In Washington, a prominent Democratic lawmaker, the head of the U.S. Senate's Armed Services Committee, is renewing his party's push for the withdrawal of U.S. forces from Iraq.
Senator Carl Levin, a sponsor of a troop-withdrawal bill now awaiting a vote by the full Senate, says the United States will not be able to end violence in Iraq by military force alone. The senator from the midwestern state of Michigan contends that only a political settlement by Iraqi leaders can bring the continuing strife to an end.
The Democrats' current proposed bill calls for a troop withdrawal beginning in less than three months, but it has no binding effect on President Bush. An earlier version of the bill that would have mandated a military pullout was blocked last week by Republican Party senators.
The White House is urging Democratic lawmakers, who control Congress to defer legislative action until September, when a complete status report on current military operations in Iraq is due.

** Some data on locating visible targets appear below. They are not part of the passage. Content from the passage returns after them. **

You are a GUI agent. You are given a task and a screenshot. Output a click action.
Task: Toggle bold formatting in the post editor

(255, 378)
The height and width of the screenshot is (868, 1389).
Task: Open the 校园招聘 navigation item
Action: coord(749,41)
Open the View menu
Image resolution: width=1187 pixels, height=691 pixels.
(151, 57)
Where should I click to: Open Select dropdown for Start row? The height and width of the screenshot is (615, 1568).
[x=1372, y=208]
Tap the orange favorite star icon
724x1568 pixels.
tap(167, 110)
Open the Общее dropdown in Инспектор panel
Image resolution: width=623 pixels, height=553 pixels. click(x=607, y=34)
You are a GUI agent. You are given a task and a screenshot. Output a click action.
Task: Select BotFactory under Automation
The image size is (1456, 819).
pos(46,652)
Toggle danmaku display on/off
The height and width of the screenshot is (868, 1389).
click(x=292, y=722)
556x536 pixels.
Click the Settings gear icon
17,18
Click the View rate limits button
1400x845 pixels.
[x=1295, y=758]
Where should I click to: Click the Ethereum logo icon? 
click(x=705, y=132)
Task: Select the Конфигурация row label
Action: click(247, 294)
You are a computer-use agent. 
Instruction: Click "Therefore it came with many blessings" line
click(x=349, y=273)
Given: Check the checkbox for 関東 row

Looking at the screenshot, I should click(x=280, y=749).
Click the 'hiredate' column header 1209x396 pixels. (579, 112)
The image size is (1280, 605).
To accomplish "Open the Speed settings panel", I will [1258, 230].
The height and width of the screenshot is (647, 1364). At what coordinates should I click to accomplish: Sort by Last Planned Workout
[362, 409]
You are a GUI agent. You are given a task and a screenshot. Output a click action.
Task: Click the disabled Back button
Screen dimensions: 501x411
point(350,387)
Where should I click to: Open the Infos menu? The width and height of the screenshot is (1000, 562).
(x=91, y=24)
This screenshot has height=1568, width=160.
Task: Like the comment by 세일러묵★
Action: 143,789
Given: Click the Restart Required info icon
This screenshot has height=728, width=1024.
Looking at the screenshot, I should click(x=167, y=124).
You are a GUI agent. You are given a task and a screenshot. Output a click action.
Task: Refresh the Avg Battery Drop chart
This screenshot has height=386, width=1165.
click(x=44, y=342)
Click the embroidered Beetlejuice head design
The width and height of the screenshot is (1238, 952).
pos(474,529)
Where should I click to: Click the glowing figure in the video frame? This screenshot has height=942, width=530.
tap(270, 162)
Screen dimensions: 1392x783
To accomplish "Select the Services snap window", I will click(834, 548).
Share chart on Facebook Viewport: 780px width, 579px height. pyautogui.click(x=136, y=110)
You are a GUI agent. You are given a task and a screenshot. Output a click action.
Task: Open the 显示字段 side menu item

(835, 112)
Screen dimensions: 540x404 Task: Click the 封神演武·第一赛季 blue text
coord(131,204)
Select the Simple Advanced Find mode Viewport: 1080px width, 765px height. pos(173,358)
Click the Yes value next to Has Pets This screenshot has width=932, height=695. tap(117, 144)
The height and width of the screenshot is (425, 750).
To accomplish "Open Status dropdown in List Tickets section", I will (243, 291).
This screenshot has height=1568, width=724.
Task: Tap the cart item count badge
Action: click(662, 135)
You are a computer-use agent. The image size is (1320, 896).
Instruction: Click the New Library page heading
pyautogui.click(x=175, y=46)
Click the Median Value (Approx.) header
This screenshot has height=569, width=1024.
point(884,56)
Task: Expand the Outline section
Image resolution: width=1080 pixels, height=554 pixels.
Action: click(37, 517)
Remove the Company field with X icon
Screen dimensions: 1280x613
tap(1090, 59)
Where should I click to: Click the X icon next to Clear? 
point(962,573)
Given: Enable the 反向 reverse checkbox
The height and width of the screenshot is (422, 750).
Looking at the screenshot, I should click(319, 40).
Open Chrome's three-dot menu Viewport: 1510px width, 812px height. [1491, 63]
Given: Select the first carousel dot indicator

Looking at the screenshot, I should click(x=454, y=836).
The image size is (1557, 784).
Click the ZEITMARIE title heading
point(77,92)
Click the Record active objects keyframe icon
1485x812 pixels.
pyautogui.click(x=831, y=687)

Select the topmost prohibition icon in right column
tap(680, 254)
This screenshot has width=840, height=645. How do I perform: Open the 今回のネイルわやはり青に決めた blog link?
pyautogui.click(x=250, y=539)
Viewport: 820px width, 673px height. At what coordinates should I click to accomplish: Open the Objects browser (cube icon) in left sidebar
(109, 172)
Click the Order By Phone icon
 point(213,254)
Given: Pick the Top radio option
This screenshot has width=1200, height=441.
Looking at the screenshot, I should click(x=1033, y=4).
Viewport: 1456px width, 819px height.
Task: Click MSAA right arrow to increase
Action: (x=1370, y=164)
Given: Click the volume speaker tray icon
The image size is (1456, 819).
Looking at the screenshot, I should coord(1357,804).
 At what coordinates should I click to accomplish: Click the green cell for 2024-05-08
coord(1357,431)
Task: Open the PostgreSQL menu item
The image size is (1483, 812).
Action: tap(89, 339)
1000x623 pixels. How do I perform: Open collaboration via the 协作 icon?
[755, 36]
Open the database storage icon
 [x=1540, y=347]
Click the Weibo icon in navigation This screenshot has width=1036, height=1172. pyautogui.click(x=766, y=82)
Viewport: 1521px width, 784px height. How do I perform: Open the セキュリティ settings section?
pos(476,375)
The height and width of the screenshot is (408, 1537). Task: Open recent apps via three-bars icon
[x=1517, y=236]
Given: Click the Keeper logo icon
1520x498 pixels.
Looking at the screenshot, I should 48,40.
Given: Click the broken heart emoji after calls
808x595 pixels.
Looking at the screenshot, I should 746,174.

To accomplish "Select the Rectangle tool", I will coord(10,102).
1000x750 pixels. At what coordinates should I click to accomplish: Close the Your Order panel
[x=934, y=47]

Levin, a co-author of the Reid-Levin amendment that is a key part of the bill, says the prospect of an American pullout beginning this year will push Iraq's leaders to move toward a political settlement acceptable to all factions.
Speaking Saturday during the Democrats' weekly radio message to the nation, Levin said that if Iraqi leaders continue to think their future is in U.S. hands, they will continue to dawdle.
Bush administration officials say that report will provide a clearer assessment of what has been achieved by the so-called U.S. troop surge in Baghdad and other parts of Iraq.